** Problem details **
Produce as output only the lines below starting at the line with "Viewport: 1005px width, 690px" and continuing through the line with "Task: Select the", each one exactly as written.

START Provided records

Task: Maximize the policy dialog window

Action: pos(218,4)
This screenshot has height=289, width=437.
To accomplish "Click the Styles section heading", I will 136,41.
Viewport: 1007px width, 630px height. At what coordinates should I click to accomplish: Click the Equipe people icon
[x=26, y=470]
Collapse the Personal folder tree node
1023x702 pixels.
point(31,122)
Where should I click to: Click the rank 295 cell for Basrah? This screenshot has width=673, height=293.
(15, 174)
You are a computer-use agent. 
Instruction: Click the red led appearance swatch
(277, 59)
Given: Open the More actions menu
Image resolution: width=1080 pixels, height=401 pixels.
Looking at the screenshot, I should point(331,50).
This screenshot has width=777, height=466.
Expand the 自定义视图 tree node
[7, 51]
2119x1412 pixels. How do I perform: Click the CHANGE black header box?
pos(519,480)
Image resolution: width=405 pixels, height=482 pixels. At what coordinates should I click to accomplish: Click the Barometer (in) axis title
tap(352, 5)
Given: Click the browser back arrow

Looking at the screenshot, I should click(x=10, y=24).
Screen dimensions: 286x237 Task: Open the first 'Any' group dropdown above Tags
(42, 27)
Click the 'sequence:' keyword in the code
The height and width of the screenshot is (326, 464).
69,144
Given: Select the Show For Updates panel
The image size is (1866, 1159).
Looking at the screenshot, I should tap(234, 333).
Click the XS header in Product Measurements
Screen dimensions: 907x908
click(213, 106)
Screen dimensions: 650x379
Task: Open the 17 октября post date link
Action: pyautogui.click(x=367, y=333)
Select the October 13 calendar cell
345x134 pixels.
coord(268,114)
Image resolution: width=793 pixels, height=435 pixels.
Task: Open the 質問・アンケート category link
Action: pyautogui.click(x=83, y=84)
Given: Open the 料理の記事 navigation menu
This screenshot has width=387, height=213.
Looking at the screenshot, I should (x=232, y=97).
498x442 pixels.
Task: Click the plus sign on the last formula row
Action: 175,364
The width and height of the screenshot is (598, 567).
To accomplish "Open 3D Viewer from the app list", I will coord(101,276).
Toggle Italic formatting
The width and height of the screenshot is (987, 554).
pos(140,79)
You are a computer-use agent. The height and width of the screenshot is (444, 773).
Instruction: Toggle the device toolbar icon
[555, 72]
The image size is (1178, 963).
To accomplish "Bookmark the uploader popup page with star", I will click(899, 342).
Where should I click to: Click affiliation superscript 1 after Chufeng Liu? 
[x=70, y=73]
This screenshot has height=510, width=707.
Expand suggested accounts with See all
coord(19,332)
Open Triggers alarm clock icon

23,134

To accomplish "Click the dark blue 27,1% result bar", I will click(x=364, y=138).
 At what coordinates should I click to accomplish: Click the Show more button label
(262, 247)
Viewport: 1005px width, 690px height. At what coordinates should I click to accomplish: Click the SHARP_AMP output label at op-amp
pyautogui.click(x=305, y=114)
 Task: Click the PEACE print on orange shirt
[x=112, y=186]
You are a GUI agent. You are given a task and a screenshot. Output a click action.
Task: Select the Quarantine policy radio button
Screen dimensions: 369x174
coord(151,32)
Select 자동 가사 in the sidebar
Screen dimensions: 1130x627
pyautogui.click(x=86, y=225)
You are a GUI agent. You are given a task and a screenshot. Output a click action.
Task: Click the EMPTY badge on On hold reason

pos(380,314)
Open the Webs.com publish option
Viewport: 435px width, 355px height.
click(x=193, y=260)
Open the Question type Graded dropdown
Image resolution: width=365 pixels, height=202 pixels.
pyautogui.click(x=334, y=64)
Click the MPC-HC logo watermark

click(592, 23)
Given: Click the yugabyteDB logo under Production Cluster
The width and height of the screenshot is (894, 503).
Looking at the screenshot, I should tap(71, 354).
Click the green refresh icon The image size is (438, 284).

END Provided records

** Result **
Viewport: 1005px width, 690px height. At what coordinates should I click to accomplish: Click the SHARP_AMP output label at op-amp
pyautogui.click(x=305, y=114)
 Task: Click the PEACE print on orange shirt
[x=112, y=186]
You are a GUI agent. You are given a task and a screenshot. Output a click action.
Task: Select the Quarantine policy radio button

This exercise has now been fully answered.